- [TASK TO CARRY OUT] Rewrite the items below, changing each "magnifier" to "magnifying glass" and keeping everything else unchanged.

- [EXERCISE DATA]
────────────────────

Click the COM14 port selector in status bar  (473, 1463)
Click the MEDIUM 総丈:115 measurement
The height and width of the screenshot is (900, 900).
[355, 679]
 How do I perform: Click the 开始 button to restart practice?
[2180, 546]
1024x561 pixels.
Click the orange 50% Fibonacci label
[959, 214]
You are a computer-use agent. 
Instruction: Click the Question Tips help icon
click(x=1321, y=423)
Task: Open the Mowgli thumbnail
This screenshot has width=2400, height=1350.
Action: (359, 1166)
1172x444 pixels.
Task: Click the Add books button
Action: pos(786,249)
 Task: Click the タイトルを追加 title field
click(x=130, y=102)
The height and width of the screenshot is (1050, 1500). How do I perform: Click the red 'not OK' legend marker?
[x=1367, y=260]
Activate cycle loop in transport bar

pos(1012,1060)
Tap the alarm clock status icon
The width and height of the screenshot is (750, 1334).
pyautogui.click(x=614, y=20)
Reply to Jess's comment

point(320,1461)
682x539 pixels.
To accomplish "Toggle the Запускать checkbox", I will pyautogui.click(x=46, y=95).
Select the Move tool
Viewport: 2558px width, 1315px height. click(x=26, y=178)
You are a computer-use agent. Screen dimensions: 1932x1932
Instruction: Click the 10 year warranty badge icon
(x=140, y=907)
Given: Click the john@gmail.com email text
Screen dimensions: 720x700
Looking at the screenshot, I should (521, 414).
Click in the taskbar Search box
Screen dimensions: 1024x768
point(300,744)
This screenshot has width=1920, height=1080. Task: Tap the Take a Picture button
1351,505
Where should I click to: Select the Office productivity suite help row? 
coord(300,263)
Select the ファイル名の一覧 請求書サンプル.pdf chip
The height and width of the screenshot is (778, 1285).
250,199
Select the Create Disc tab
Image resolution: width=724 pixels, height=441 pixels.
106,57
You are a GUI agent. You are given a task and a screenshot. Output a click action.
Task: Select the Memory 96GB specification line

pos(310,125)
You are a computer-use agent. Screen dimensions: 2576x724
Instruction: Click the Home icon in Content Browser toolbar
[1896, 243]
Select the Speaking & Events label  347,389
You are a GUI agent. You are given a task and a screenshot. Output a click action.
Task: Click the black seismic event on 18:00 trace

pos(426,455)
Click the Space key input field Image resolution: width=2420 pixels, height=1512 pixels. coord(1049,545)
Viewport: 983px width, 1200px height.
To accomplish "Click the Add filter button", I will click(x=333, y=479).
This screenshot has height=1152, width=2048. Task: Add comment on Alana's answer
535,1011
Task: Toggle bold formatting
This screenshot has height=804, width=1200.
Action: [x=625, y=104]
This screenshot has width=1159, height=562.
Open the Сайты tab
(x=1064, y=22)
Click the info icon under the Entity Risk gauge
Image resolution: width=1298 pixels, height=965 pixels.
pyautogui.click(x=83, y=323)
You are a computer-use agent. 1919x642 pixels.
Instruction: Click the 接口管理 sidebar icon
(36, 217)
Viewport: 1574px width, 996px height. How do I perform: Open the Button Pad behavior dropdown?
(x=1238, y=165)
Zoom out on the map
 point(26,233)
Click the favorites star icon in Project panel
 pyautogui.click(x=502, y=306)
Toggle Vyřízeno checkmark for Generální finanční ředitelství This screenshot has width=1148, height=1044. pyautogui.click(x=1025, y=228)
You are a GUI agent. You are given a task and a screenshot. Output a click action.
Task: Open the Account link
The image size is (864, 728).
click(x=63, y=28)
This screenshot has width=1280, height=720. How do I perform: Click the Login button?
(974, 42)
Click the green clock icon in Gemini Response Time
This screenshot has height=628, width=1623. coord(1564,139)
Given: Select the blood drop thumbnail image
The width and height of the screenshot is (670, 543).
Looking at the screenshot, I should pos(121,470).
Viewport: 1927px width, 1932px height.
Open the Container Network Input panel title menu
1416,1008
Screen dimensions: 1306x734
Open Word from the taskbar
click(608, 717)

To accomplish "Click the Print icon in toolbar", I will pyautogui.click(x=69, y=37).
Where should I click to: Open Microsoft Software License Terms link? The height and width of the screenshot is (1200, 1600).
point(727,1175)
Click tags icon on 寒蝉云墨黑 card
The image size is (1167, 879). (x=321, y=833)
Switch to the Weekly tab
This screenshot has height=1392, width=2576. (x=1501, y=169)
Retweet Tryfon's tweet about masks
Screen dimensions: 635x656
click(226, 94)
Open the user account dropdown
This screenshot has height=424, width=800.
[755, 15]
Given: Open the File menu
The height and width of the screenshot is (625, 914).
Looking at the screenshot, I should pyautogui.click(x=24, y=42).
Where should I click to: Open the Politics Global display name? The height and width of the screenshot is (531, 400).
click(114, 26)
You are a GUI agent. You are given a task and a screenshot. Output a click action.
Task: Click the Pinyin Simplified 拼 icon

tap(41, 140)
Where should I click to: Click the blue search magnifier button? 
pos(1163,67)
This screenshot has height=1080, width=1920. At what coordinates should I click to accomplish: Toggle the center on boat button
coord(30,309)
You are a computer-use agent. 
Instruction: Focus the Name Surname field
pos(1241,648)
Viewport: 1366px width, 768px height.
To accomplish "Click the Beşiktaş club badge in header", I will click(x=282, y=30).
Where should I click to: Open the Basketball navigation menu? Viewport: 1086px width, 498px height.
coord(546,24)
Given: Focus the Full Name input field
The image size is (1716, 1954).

────────────────────

- [OUTPUT FOR THIS EXERCISE]
Click the COM14 port selector in status bar  (473, 1463)
Click the MEDIUM 総丈:115 measurement
The height and width of the screenshot is (900, 900).
[355, 679]
 How do I perform: Click the 开始 button to restart practice?
[2180, 546]
1024x561 pixels.
Click the orange 50% Fibonacci label
[959, 214]
You are a computer-use agent. 
Instruction: Click the Question Tips help icon
click(x=1321, y=423)
Task: Open the Mowgli thumbnail
This screenshot has width=2400, height=1350.
Action: (359, 1166)
1172x444 pixels.
Task: Click the Add books button
Action: pos(786,249)
 Task: Click the タイトルを追加 title field
click(x=130, y=102)
The height and width of the screenshot is (1050, 1500). How do I perform: Click the red 'not OK' legend marker?
[x=1367, y=260]
Activate cycle loop in transport bar

pos(1012,1060)
Tap the alarm clock status icon
The width and height of the screenshot is (750, 1334).
pyautogui.click(x=614, y=20)
Reply to Jess's comment

point(320,1461)
682x539 pixels.
To accomplish "Toggle the Запускать checkbox", I will pyautogui.click(x=46, y=95).
Select the Move tool
Viewport: 2558px width, 1315px height. click(x=26, y=178)
You are a computer-use agent. Screen dimensions: 1932x1932
Instruction: Click the 10 year warranty badge icon
(x=140, y=907)
Given: Click the john@gmail.com email text
Screen dimensions: 720x700
Looking at the screenshot, I should (521, 414).
Click in the taskbar Search box
Screen dimensions: 1024x768
point(300,744)
This screenshot has width=1920, height=1080. Task: Tap the Take a Picture button
1351,505
Where should I click to: Select the Office productivity suite help row? 
coord(300,263)
Select the ファイル名の一覧 請求書サンプル.pdf chip
The height and width of the screenshot is (778, 1285).
250,199
Select the Create Disc tab
Image resolution: width=724 pixels, height=441 pixels.
106,57
You are a GUI agent. You are given a task and a screenshot. Output a click action.
Task: Select the Memory 96GB specification line

pos(310,125)
You are a computer-use agent. Screen dimensions: 2576x724
Instruction: Click the Home icon in Content Browser toolbar
[1896, 243]
Select the Speaking & Events label  347,389
You are a GUI agent. You are given a task and a screenshot. Output a click action.
Task: Click the black seismic event on 18:00 trace

pos(426,455)
Click the Space key input field Image resolution: width=2420 pixels, height=1512 pixels. coord(1049,545)
Viewport: 983px width, 1200px height.
To accomplish "Click the Add filter button", I will click(x=333, y=479).
This screenshot has height=1152, width=2048. Task: Add comment on Alana's answer
535,1011
Task: Toggle bold formatting
This screenshot has height=804, width=1200.
Action: [x=625, y=104]
This screenshot has width=1159, height=562.
Open the Сайты tab
(x=1064, y=22)
Click the info icon under the Entity Risk gauge
Image resolution: width=1298 pixels, height=965 pixels.
pyautogui.click(x=83, y=323)
You are a computer-use agent. 1919x642 pixels.
Instruction: Click the 接口管理 sidebar icon
(36, 217)
Viewport: 1574px width, 996px height. How do I perform: Open the Button Pad behavior dropdown?
(x=1238, y=165)
Zoom out on the map
 point(26,233)
Click the favorites star icon in Project panel
 pyautogui.click(x=502, y=306)
Toggle Vyřízeno checkmark for Generální finanční ředitelství This screenshot has width=1148, height=1044. pyautogui.click(x=1025, y=228)
You are a GUI agent. You are given a task and a screenshot. Output a click action.
Task: Open the Account link
The image size is (864, 728).
click(x=63, y=28)
This screenshot has width=1280, height=720. How do I perform: Click the Login button?
(974, 42)
Click the green clock icon in Gemini Response Time
This screenshot has height=628, width=1623. coord(1564,139)
Given: Select the blood drop thumbnail image
The width and height of the screenshot is (670, 543).
Looking at the screenshot, I should pos(121,470).
Viewport: 1927px width, 1932px height.
Open the Container Network Input panel title menu
1416,1008
Screen dimensions: 1306x734
Open Word from the taskbar
click(608, 717)

To accomplish "Click the Print icon in toolbar", I will pyautogui.click(x=69, y=37).
Where should I click to: Open Microsoft Software License Terms link? The height and width of the screenshot is (1200, 1600).
point(727,1175)
Click tags icon on 寒蝉云墨黑 card
The image size is (1167, 879). (x=321, y=833)
Switch to the Weekly tab
This screenshot has height=1392, width=2576. (x=1501, y=169)
Retweet Tryfon's tweet about masks
Screen dimensions: 635x656
click(226, 94)
Open the user account dropdown
This screenshot has height=424, width=800.
[755, 15]
Given: Open the File menu
The height and width of the screenshot is (625, 914).
Looking at the screenshot, I should pyautogui.click(x=24, y=42).
Where should I click to: Open the Politics Global display name? The height and width of the screenshot is (531, 400).
click(114, 26)
You are a GUI agent. You are given a task and a screenshot. Output a click action.
Task: Click the Pinyin Simplified 拼 icon

tap(41, 140)
Where should I click to: Click the blue search magnifying glass button? 
pos(1163,67)
This screenshot has height=1080, width=1920. At what coordinates should I click to accomplish: Toggle the center on boat button
coord(30,309)
You are a computer-use agent. 
Instruction: Focus the Name Surname field
pos(1241,648)
Viewport: 1366px width, 768px height.
To accomplish "Click the Beşiktaş club badge in header", I will click(x=282, y=30).
Where should I click to: Open the Basketball navigation menu? Viewport: 1086px width, 498px height.
coord(546,24)
Given: Focus the Full Name input field
The image size is (1716, 1954).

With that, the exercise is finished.